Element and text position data
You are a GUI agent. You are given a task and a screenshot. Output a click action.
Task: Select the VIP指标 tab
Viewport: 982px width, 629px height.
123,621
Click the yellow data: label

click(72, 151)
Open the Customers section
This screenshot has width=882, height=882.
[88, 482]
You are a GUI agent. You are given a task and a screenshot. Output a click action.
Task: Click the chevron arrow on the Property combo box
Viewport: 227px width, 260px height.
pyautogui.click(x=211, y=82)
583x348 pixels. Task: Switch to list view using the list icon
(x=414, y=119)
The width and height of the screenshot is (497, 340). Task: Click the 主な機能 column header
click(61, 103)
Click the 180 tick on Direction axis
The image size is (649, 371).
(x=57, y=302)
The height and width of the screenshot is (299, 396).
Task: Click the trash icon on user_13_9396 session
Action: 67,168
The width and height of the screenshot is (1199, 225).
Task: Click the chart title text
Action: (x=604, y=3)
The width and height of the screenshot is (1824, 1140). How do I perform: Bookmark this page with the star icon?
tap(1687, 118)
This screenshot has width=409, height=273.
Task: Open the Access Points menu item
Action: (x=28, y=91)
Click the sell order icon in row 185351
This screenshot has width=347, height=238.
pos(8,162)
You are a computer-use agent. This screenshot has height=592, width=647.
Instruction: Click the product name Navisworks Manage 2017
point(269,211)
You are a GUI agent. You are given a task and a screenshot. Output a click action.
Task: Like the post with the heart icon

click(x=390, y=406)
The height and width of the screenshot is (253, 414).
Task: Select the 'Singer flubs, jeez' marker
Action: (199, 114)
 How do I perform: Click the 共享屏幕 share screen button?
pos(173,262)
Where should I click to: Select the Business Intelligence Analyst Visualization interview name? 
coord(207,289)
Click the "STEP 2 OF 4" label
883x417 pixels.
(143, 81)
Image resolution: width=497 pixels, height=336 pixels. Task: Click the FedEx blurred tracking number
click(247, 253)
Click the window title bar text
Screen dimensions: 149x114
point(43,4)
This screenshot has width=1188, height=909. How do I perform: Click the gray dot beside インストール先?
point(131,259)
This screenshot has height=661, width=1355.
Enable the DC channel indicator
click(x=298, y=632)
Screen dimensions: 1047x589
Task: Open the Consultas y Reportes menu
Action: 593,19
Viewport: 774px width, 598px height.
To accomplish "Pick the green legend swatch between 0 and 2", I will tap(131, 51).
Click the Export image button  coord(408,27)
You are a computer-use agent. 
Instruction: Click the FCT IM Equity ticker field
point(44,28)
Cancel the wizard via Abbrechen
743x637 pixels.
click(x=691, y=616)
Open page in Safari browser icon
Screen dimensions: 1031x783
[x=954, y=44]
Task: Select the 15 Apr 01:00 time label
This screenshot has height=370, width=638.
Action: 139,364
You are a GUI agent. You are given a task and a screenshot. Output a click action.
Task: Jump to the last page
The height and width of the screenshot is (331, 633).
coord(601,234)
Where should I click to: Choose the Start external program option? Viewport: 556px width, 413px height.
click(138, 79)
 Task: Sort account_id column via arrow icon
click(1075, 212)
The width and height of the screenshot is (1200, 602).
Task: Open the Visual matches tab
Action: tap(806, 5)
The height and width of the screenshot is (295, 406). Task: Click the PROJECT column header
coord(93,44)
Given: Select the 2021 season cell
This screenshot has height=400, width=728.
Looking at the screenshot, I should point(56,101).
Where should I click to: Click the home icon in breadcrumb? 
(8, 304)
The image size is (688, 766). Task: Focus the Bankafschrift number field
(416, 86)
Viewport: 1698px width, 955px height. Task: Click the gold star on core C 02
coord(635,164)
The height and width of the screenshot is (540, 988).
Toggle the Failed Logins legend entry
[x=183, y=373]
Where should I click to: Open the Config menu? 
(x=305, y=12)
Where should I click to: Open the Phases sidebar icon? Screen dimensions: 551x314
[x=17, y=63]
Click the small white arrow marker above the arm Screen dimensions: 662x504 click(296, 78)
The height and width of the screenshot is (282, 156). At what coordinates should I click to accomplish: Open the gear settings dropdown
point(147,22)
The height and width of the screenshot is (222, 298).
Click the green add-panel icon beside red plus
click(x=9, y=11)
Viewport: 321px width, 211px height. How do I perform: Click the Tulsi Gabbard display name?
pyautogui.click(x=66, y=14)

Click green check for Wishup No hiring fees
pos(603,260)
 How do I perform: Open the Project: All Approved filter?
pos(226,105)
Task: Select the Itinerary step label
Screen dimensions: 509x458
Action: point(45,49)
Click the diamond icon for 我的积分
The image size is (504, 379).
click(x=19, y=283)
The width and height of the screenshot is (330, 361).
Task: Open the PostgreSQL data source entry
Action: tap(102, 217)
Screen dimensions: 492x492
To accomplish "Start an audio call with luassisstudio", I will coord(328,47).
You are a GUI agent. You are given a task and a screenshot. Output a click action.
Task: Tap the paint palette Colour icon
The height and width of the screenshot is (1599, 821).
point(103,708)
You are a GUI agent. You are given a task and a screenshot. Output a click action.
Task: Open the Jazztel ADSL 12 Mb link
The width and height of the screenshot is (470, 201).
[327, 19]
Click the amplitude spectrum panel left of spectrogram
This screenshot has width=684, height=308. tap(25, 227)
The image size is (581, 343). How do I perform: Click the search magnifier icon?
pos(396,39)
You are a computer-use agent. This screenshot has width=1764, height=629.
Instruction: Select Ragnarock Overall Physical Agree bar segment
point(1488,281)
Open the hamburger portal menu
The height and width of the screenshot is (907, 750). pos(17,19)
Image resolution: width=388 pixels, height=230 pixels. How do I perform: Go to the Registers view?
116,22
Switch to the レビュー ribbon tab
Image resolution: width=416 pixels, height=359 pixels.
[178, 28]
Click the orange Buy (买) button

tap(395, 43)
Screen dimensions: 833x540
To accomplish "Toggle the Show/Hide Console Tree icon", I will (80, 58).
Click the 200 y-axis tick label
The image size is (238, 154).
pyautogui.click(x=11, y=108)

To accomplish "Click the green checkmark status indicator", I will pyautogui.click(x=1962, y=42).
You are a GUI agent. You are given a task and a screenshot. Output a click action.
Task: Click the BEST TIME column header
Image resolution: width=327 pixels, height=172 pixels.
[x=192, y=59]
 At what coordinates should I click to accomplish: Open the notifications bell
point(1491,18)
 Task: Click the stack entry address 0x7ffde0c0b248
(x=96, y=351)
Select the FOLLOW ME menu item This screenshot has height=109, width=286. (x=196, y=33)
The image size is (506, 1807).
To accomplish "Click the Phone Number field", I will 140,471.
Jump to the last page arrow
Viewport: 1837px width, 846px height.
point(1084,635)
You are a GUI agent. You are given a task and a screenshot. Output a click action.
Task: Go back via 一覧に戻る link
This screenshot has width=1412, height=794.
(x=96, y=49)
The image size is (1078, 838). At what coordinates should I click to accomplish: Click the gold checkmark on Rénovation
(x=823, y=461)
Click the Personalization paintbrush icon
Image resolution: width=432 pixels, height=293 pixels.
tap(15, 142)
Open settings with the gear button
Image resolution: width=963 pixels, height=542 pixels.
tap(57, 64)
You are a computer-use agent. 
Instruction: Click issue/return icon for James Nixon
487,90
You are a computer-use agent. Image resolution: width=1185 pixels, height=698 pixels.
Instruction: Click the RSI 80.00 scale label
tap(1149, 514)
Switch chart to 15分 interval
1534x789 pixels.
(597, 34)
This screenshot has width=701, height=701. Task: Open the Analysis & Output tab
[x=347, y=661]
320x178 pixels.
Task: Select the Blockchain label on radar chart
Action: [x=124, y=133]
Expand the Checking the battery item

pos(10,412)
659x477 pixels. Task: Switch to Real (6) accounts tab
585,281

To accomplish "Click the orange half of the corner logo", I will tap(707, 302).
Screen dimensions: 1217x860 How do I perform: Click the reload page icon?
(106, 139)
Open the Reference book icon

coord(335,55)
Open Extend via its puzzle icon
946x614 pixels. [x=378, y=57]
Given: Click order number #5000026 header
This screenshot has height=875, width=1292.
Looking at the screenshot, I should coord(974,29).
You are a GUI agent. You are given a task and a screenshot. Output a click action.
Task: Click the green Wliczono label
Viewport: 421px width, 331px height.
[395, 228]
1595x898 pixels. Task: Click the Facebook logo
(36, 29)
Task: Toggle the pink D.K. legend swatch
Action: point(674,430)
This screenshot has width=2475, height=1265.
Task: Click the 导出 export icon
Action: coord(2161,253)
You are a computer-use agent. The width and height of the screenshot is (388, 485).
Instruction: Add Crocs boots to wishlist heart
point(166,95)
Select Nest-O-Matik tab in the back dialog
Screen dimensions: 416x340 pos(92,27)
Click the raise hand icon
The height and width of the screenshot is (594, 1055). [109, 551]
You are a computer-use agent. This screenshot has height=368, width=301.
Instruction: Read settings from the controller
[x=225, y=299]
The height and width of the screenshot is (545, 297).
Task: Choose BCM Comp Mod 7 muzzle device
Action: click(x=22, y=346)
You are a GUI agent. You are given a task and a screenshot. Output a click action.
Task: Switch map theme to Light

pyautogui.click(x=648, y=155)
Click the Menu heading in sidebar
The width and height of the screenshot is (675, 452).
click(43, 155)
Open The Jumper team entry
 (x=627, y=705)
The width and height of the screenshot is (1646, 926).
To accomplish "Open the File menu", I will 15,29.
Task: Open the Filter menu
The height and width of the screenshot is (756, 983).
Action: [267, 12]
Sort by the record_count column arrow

* **Instructions for the task**
Recast the lines from the one containing "Click the amplitude" up to and including the one containing "The height and width of the screenshot is (907, 750)." as a numbered list, omitting any blank lines.

* **In response**
1. Click the amplitude spectrum panel left of spectrogram
2. This screenshot has width=684, height=308. tap(25, 227)
3. The image size is (581, 343). How do I perform: Click the search magnifier icon?
4. pos(396,39)
5. You are a computer-use agent. This screenshot has width=1764, height=629.
6. Instruction: Select Ragnarock Overall Physical Agree bar segment
7. point(1488,281)
8. Open the hamburger portal menu
9. The height and width of the screenshot is (907, 750). pos(17,19)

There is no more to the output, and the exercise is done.